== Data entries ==
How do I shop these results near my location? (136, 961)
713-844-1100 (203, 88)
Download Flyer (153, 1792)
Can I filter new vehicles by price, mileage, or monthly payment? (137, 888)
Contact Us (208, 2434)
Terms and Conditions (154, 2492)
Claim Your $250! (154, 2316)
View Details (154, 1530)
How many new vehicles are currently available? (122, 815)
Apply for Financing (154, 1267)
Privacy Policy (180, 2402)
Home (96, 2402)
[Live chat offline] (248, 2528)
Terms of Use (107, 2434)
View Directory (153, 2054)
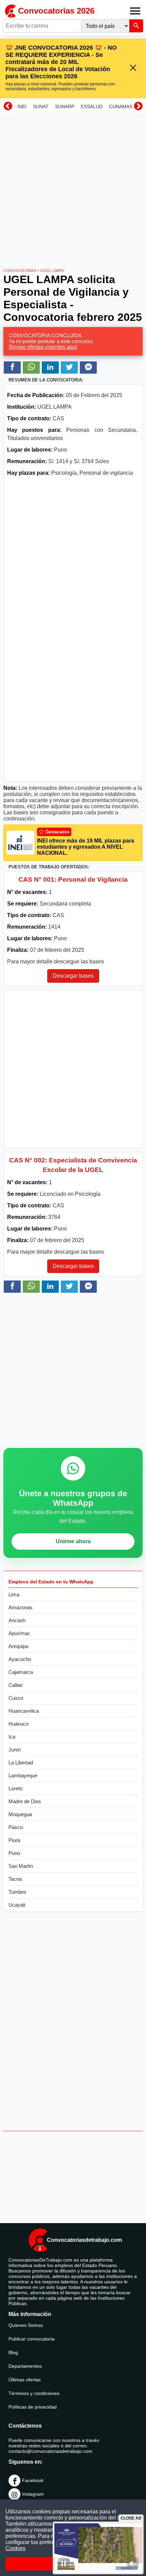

== Instructions to follow ==
Please repeat the records above exactly, omitting any pictures they contain.

== Result for this exercise ==
How do I shop these results near my location? (136, 961)
713-844-1100 (203, 88)
Download Flyer (153, 1792)
Can I filter new vehicles by price, mileage, or monthly payment? (137, 888)
Contact Us (208, 2434)
Terms and Conditions (154, 2492)
Claim Your $250! (154, 2316)
View Details (154, 1530)
How many new vehicles are currently available? (122, 815)
Apply for Financing (154, 1267)
Privacy Policy (180, 2402)
Home (96, 2402)
[Live chat offline] (248, 2528)
Terms of Use (107, 2434)
View Directory (153, 2054)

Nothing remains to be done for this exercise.